- Meeting abstract
- Open Access
Preservation of gait biomechanics during offloading treatment of diabetic foot ulcers
Journal of Foot and Ankle Research volume 7, Article number: A26 (2014)
Gold standard for the management of diabetic foot neuropathic ulcers is the irremovable total contact cast, however evidence of equal clinical effectiveness was proved for the removable walker OPTIMA DIAB . Priority of this healing treatment is the offloading of the ulcerated foot area; however, the healing process may last for months, and eventual changes in gait biomechanics may entail risks for the contralateral foot, leg joints, or even spine. Aim of this study is to setup a reliable methodology to optimize the use of such offloading devices.
Materials and methods
The OPTIMA DIAB (Molliter, Italy) is a special boot with an external rigid rocker sole, a fiber-glass rigid interface, a multi-layer modular insole, and a posterior rigid brace. To investigate forces at the boot external and internal interface, a Kistler force platform and an in-shoe Pedar baropodometer were used. The assessment protocol was applied to a healthy volunteer (F; 41years; BMI 19; high forefoot pressures; negligible foot extra-rotation; used to walk fast): 10 consistent footsteps per foot were simultaneously acquired by the two systems when the subject hit the platform; a high cadence of 110 steps per minute was acoustically imposed; the subject was acquired while walking barefoot (B), with primary prevention flexible shoes (F), with secondary prevention rigid shoes (R), with the OPTIMA DIAB without offloading (O), and with the OPTIMA DIAB with right central forefoot offloading (OS1). Pressure footprints were divided into 4 major regions . All relevant parameters were averaged, with force and COP curves resampled before averaging.
The OPTIMA DIAB force curves were 3% delayed in propulsion with respect to all other conditions. A significant change was also found at heel strike (Figure 1), entailing alterations in COM acceleration and body instantaneous adaptation. In-shoe force confirmed the modified impact at the foot interface, even though partly smoothed. Prevention solutions F, R O and OS1 were increasingly effective in reducing forefoot pressure (B: 334.2±30.3kPa; F: 260.0±17.3kPa; R: 243.3±29.3kPa; O: 220.8±19.8kPa; OS1: 203.5±17.0kPa); comparison between O and OS1 in the specific offloaded area showed lower peak pressure (88.3±6.9kPa, -34%), pressure-time integral (21.3±2.2kPa×s, -49%), stance duration (0.41±0.06s, -20%). However, differences were found in timing and loading pattern of all regions, as well as in COP excursion (Figure 2). Differences and asymmetries between R and O (or OS1) conditions are worth of special attention since they are often used in combination, i.e. the contralateral foot wearing a rigid sole prevention shoe.

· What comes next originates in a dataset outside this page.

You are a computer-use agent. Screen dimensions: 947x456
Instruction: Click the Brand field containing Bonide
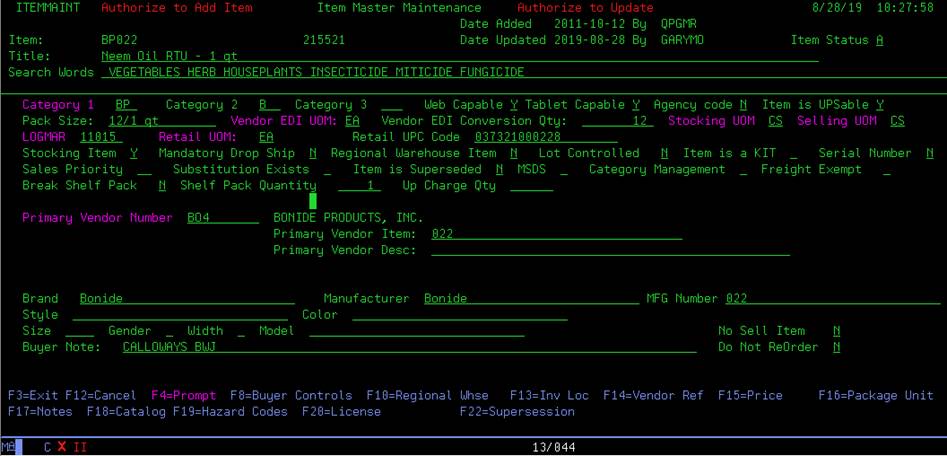pos(186,298)
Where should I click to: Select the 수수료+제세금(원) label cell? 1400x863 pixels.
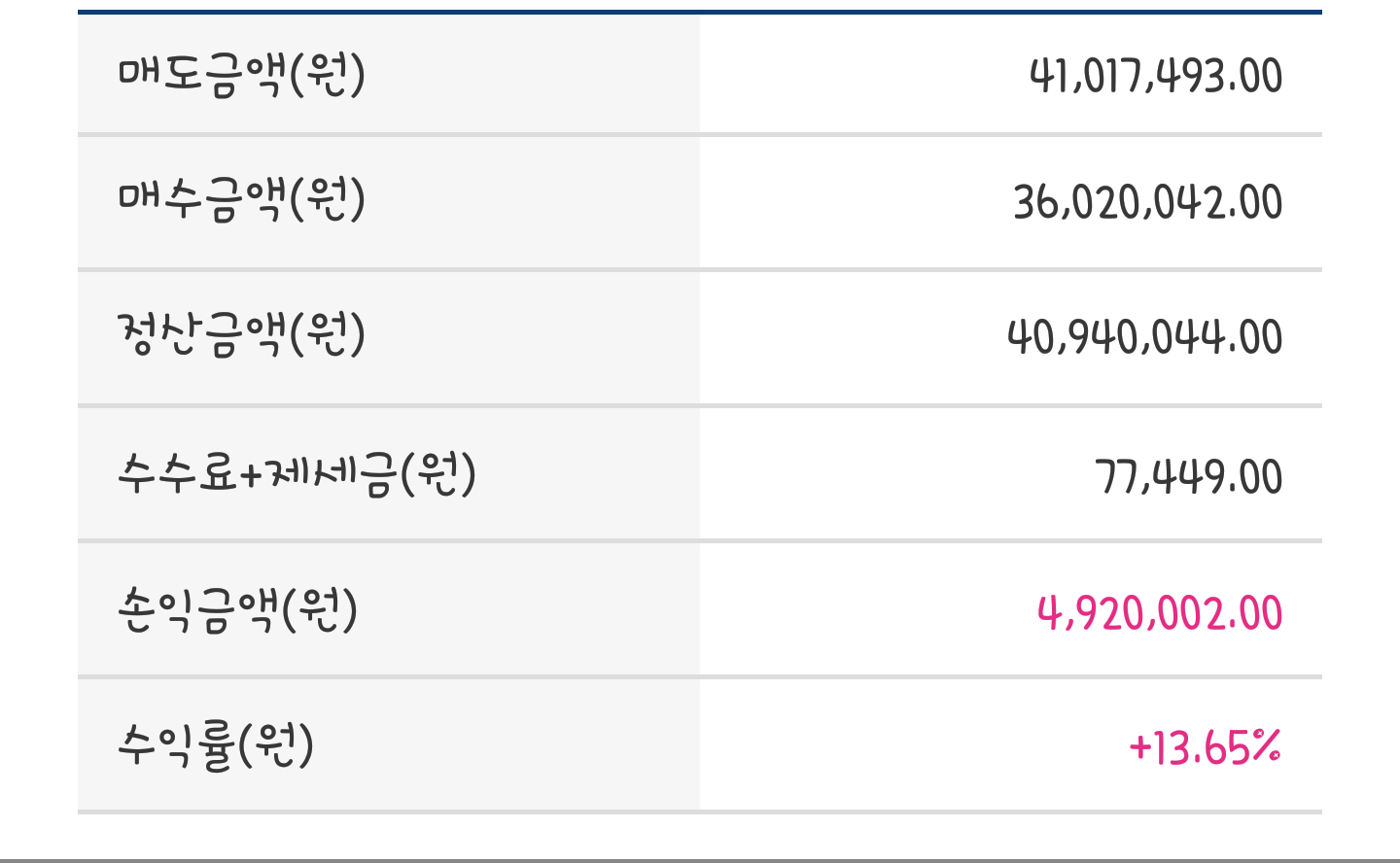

The used methodology seem to be valuable, also in a clinical setting, for the analysis of biomechanical changes induced by the offloading device. The hereby highlighted alterations, although magnified by the purposely high cadence and the rigid surface of the force platform, should be taken into account when designing the treatment. Further investigation is in progress to find out indicators to optimize the intervention, i.e. to effectively offload injured areas while preserving reasonable loading pattern and gait symmetry.